The Walking Dead: Why Carol Peletier Is a Feminist Icon

Melissa McBride as Carol Peletier – The Walking Dead _ Season 6, Episode 12 – Photo Credit: Gene Page/AMC Melissa McBride as Carol Peletier – The Walking Dead _ Season 6, Episode 15 – Photo Credit: Gene Page/AMC

I didn’t get into The Walking Dead until about the third season, but I’ve watched enough episodes from season one and two to know that Carol Peletier (Melissa McBride) has come a long way, baby.  My blood boiled when her husband abused her.  I railed and yelled at the TV.  I remember thinking that the loss of her daughter would be the end of her.  I certainly didn’t think that she would ever have made it this far, but she did.  And each season of The Walking Dead has brought us a deadlier, shrewder, more remarkable version of Carol, and TWD season six was no exception.

Carol has gone from being a victim and survivor to an aggressor aggressively doing whatever it takes, by any means necessary, to survive.  In “Same Boat” (episode 13) and “East” (episode 15), Carol completes the metamorphosis that started way back in The Walking Dead‘s fourth season when Carol killed Tyreese’s love interest Karen and another resident after a virus spread through the prison they were all shacked up in.  Carol has been a nomad and a mercenary, but she’s also been down to do whatever it takes for the team, even when Rick and the others couldn’t see it.

This doesn’t mean that Carol hasn’t had to pay the price for being a bad ass merc with a conscience.  She has.  And that toll on her was quite evident by the time the season 6 finale aired last night.  Still, nothing can negate how incredibly vital Carol has been to Rick and the crew.

Don’t get me wrong.  Sasha, Michonne, Maggie, Rosita and many of the women who’ve graced the show are feminist icons, but Carol is an older woman who is deadlier because she is so unexpectedly so.  It is because of outdated (for the zombie apocalypse especially) notions about mature women that a whole crew of antagonists let their guard down just enough for her to exploit their failure to never underestimate a woman.  I believe that this was by design of The Walking Dead‘s writers and I’m here for it.  Don’t shoot the messenger.  Just watch the tape.

Melissa McBride as Carol Peletier – The Walking Dead _ Season 6, Episode 15 – Photo Credit: Gene Page/AMC

And for the slow people in the back, Carol is not one of The Walking Dead‘s feminist icons because of who she killed.  She’s one of the show’s feminist icons because of how far she’s come, from abused wife to an effective killing machine, that makes her an icon.  In a world where women would most likely be some of the first casualties of the war to reestablish humanity in a sea of the undead, Carol (like Michonne, Sasha, Maggie, and many others both living and dead) not only made it, but she adapted to it and allowed herself to be molded by it so she could get the job done.

I truly believe that Carol will come to terms with her position (in the TV series) and she’ll find the balance between kickass mother figure and assassin, and I cannot wait.

○ ○ ○ ○

- **What is needed**: Reproduce the piece on Carol Peletier as a feminist icon, everything from "Carol has gone" down to "couldn’t see it.". The records aren't needed for anything here.

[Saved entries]
○ ○ ○ ○

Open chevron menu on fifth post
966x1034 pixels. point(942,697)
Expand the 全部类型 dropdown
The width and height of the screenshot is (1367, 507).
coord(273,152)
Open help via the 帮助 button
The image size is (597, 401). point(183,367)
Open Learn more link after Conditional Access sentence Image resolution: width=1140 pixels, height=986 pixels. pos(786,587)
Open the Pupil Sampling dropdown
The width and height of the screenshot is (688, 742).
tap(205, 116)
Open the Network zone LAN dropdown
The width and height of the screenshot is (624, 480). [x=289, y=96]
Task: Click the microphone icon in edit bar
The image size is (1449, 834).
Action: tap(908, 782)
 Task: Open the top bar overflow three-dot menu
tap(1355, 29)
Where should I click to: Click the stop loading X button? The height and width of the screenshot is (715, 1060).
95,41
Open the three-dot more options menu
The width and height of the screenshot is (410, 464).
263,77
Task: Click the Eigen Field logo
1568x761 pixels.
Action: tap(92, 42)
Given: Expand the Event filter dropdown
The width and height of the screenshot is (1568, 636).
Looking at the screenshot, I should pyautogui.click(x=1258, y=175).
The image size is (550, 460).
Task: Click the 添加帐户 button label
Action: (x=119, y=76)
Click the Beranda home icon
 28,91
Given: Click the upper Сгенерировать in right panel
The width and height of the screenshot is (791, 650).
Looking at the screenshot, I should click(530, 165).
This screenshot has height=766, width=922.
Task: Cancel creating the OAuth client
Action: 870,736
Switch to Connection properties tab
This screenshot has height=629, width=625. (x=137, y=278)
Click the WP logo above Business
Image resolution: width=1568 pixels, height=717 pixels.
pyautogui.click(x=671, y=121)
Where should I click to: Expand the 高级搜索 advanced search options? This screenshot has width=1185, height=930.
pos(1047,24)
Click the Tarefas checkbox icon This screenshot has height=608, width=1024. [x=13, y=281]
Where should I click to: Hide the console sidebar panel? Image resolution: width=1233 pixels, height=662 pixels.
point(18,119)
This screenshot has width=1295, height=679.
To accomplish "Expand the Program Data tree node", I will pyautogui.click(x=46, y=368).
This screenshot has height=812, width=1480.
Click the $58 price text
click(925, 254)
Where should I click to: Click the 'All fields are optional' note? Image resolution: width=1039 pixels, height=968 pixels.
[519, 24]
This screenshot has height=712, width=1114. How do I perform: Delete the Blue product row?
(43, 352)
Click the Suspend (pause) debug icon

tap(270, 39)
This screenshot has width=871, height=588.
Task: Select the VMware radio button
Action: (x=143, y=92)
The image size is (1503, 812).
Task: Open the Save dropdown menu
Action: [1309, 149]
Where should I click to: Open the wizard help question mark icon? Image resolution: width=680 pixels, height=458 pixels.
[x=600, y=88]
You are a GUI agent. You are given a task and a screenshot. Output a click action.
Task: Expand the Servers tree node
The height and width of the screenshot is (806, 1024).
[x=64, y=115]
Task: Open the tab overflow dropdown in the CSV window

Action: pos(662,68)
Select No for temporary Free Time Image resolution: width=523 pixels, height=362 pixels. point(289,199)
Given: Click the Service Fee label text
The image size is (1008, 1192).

○ ○ ○ ○

- **Written solution**:
Carol has gone from being a victim and survivor to an aggressor aggressively doing whatever it takes, by any means necessary, to survive.  In “Same Boat” (episode 13) and “East” (episode 15), Carol completes the metamorphosis that started way back in The Walking Dead‘s fourth season when Carol killed Tyreese’s love interest Karen and another resident after a virus spread through the prison they were all shacked up in.  Carol has been a nomad and a mercenary, but she’s also been down to do whatever it takes for the team, even when Rick and the others couldn’t see it.